Selection =
....

Lightning still strikes. Storms still rage and are becoming more intense due to human-caused global warming. To claim that our forests now need more destructive human forces acting upon them to save them is a lie driven purely by commercial timber harvest demands.
Science (the whole of it) in no way suggests, much less demands, that any forest needs human intervention to thrive according to the laws of nature.
I have yet to read a single Forest Service project Purpose and Need Statement that is not written based on the need to sell timber. These Statements dismiss the science of how nature finds dynamic equilibrium, given the time and space to do so.
To argue if a 40-acre clearcut is better than a landscape scale clearcut or if thinning under any given name is better is to miss the point entirely. To scrutinize the details of the Forest Service’s proposed actions is to legitimize to their Purpose and Need Statements. We must stop skipping these Purpose and Need Statements.
To overlook the baseless Purpose and Need premises the Forest Service leads with is an insurmountable obstacle when arguing the proposed action merits of the details contained in the proposal. I know. I’ve tried, only to be dismissed as summarily as in the science of forest ecology.

....

Answer these from the piece on Forest Service timber projects:
1. What are storms becoming due to human-caused global warming?
2. On what need does the writer say every Forest Service Purpose and Need Statement they have read is based?
3. What does the writer say we must stop doing with these Purpose and Need Statements?
The material that follows the text is unrelated to it.

Dataset extract =

....

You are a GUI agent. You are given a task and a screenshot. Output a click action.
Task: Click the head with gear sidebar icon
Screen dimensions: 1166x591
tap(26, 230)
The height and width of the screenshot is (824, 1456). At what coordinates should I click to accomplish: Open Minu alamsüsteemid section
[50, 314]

....

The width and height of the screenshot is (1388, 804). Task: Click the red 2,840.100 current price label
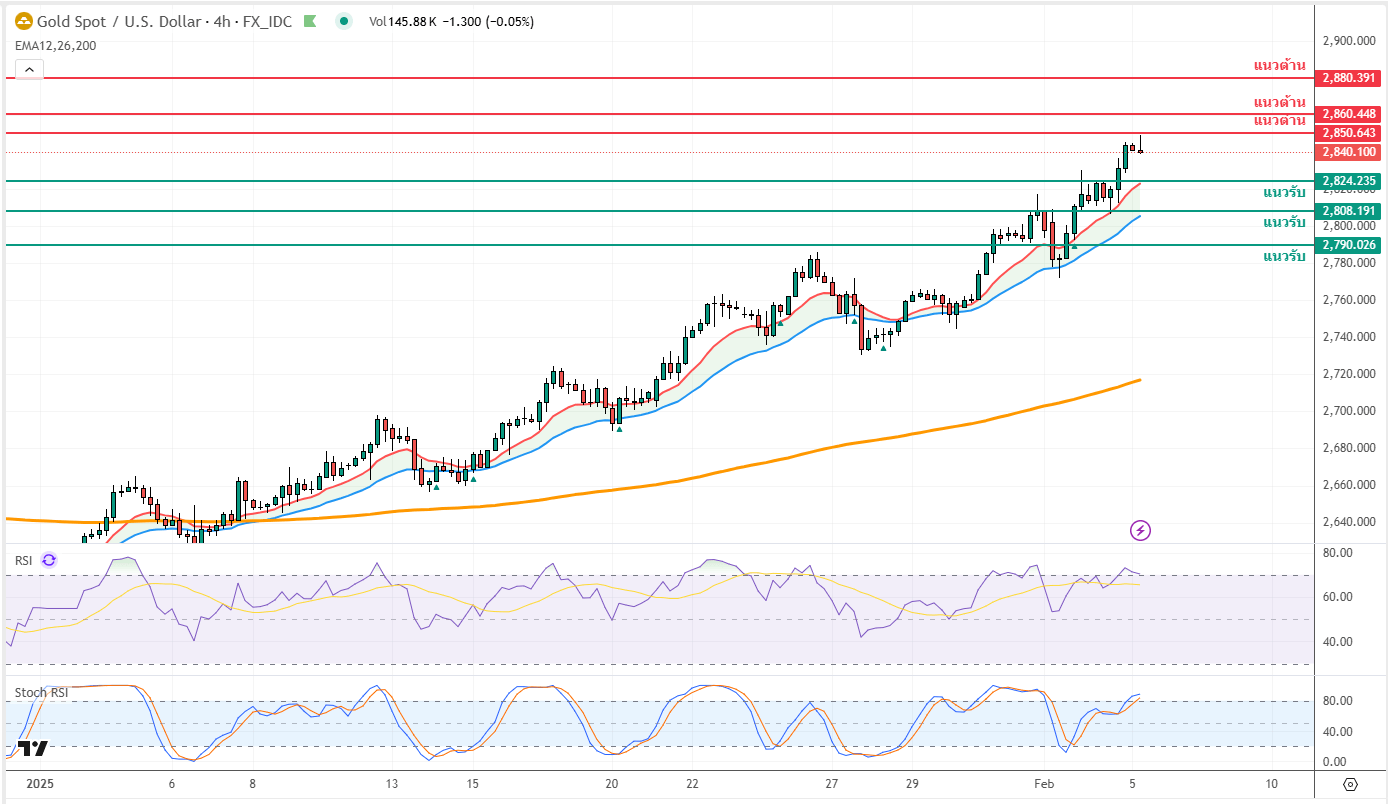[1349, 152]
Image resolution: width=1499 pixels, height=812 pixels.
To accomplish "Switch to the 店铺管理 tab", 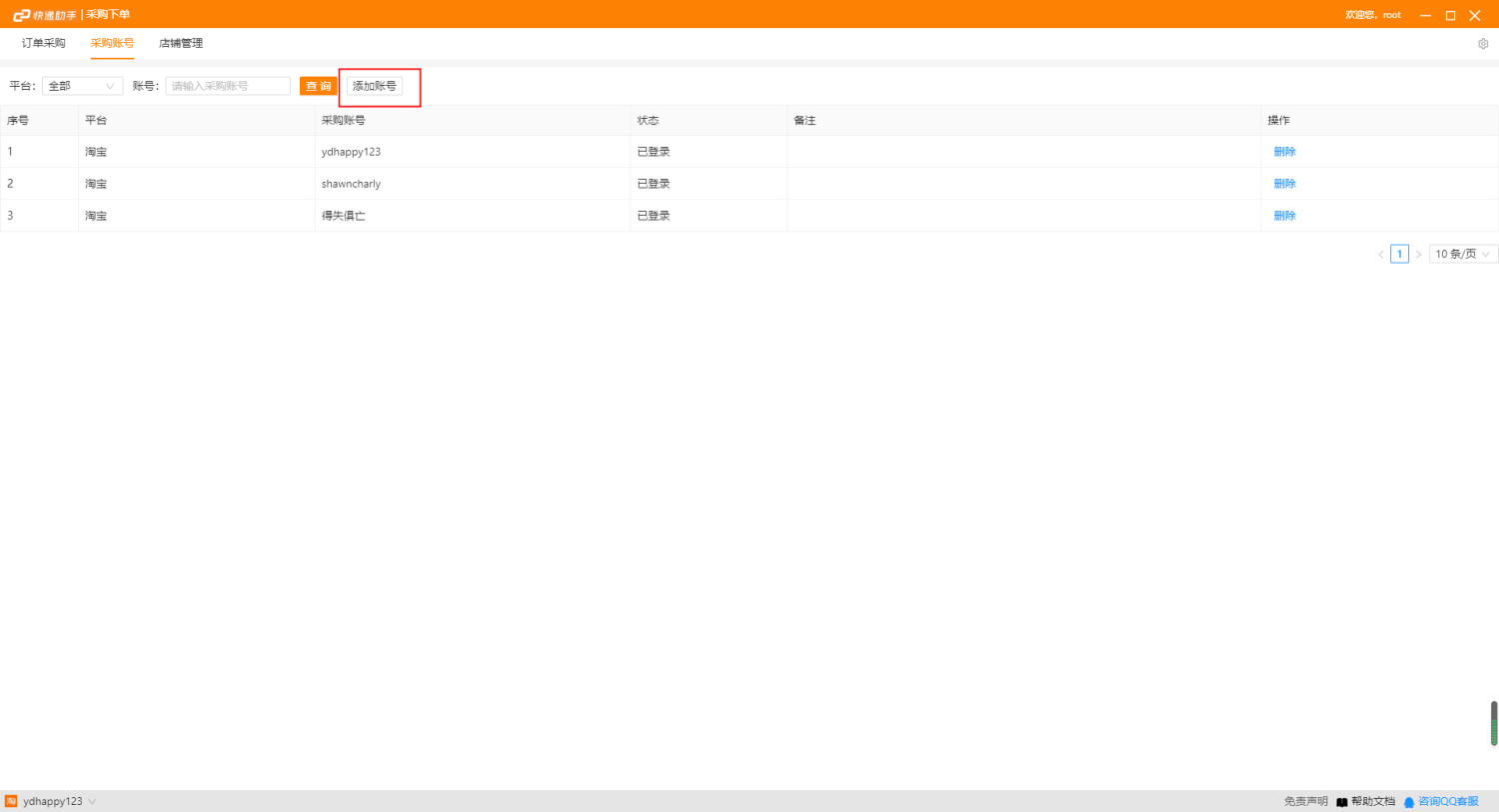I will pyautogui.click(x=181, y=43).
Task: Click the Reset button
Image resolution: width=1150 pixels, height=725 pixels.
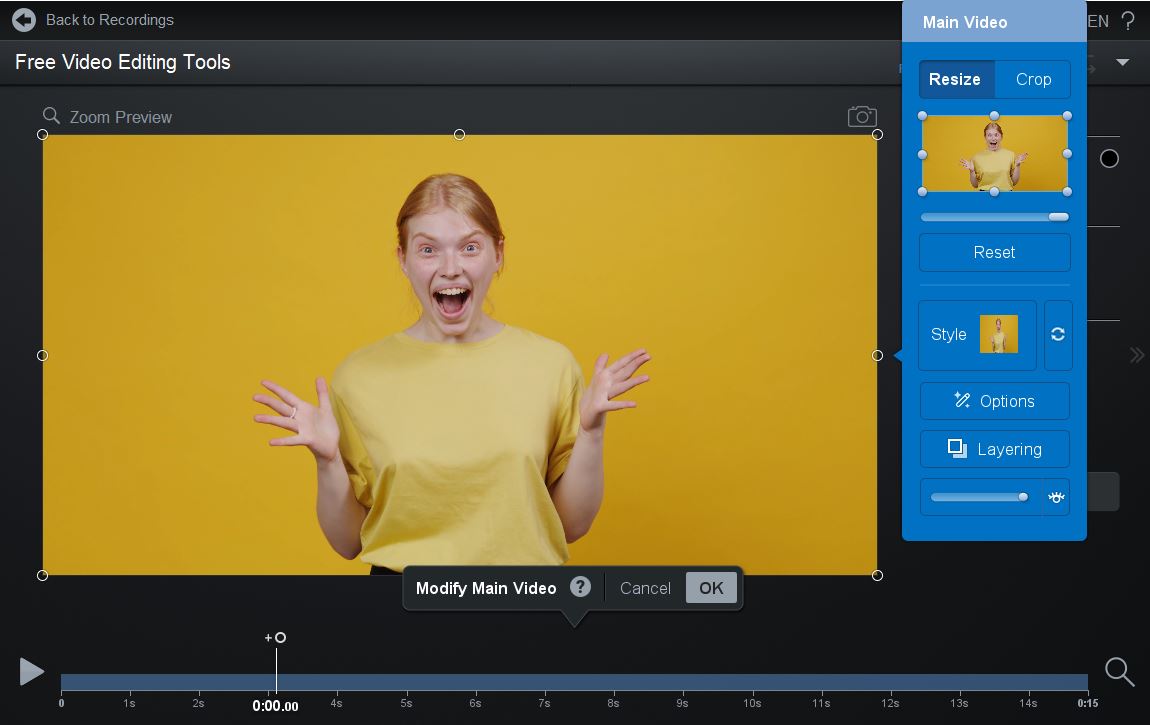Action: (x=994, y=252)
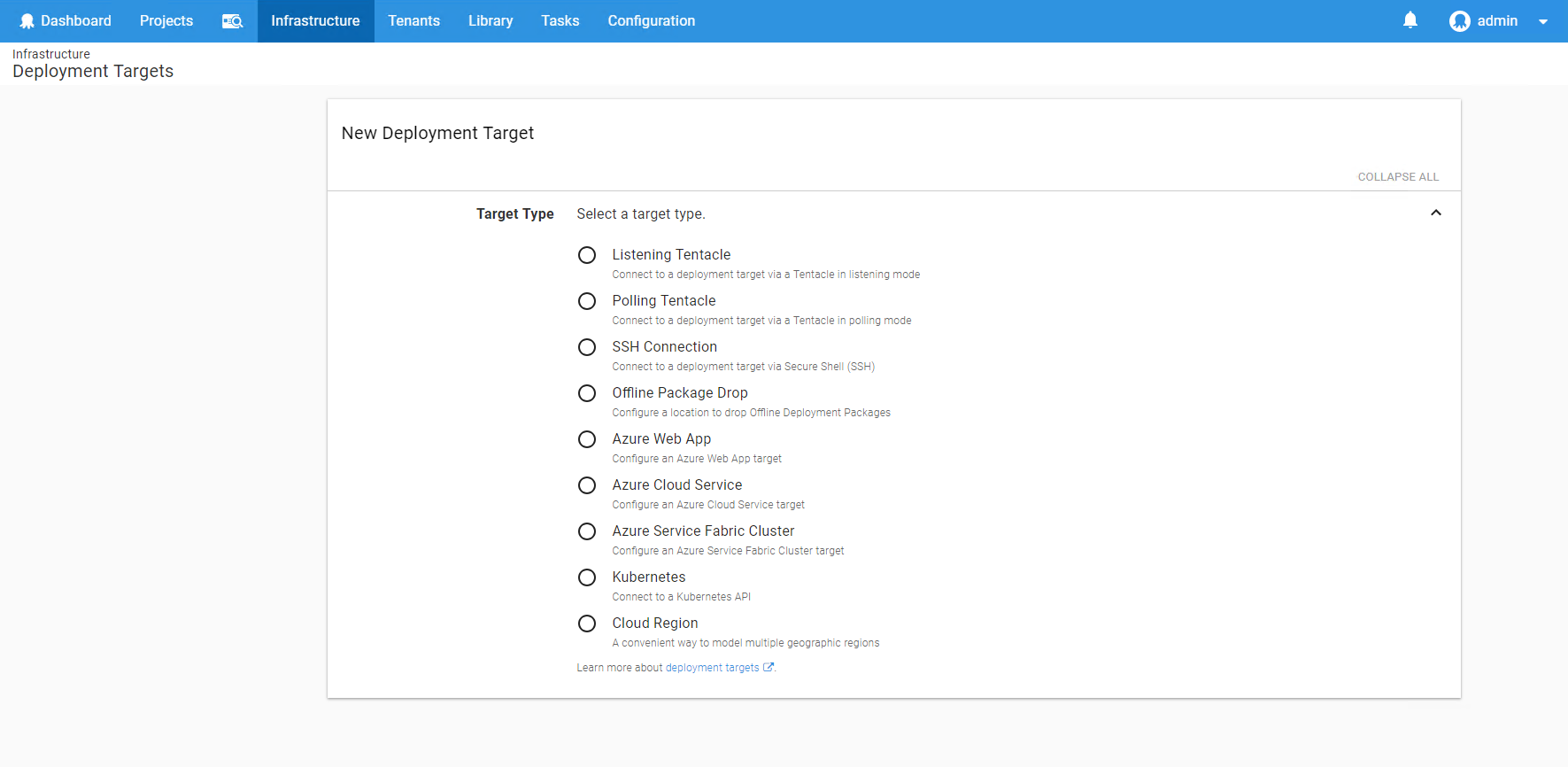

....

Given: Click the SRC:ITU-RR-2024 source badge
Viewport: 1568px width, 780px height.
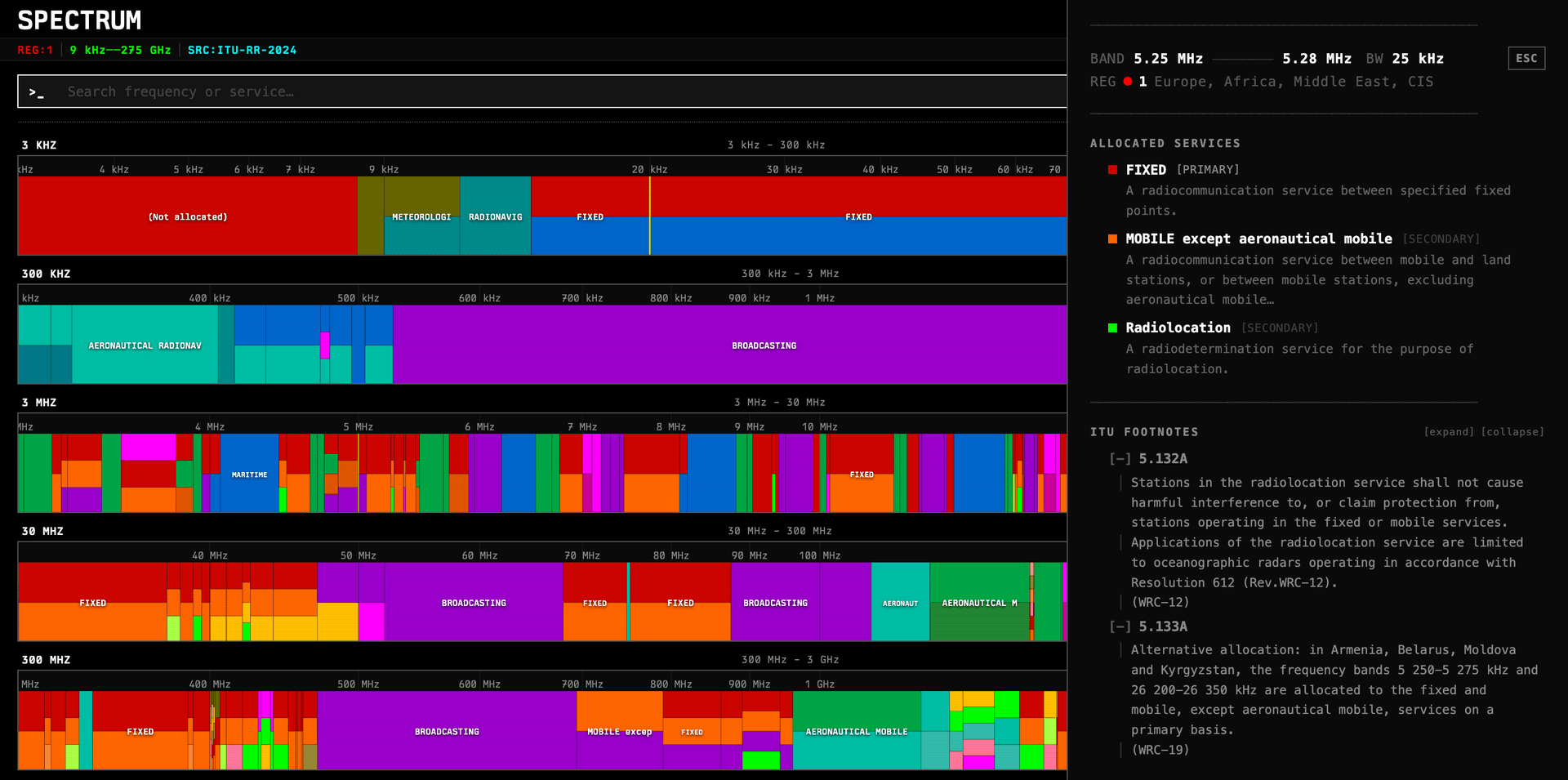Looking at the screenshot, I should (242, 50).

....

Task response =
1. More intense.
2. The need to sell timber.
3. Skipping them.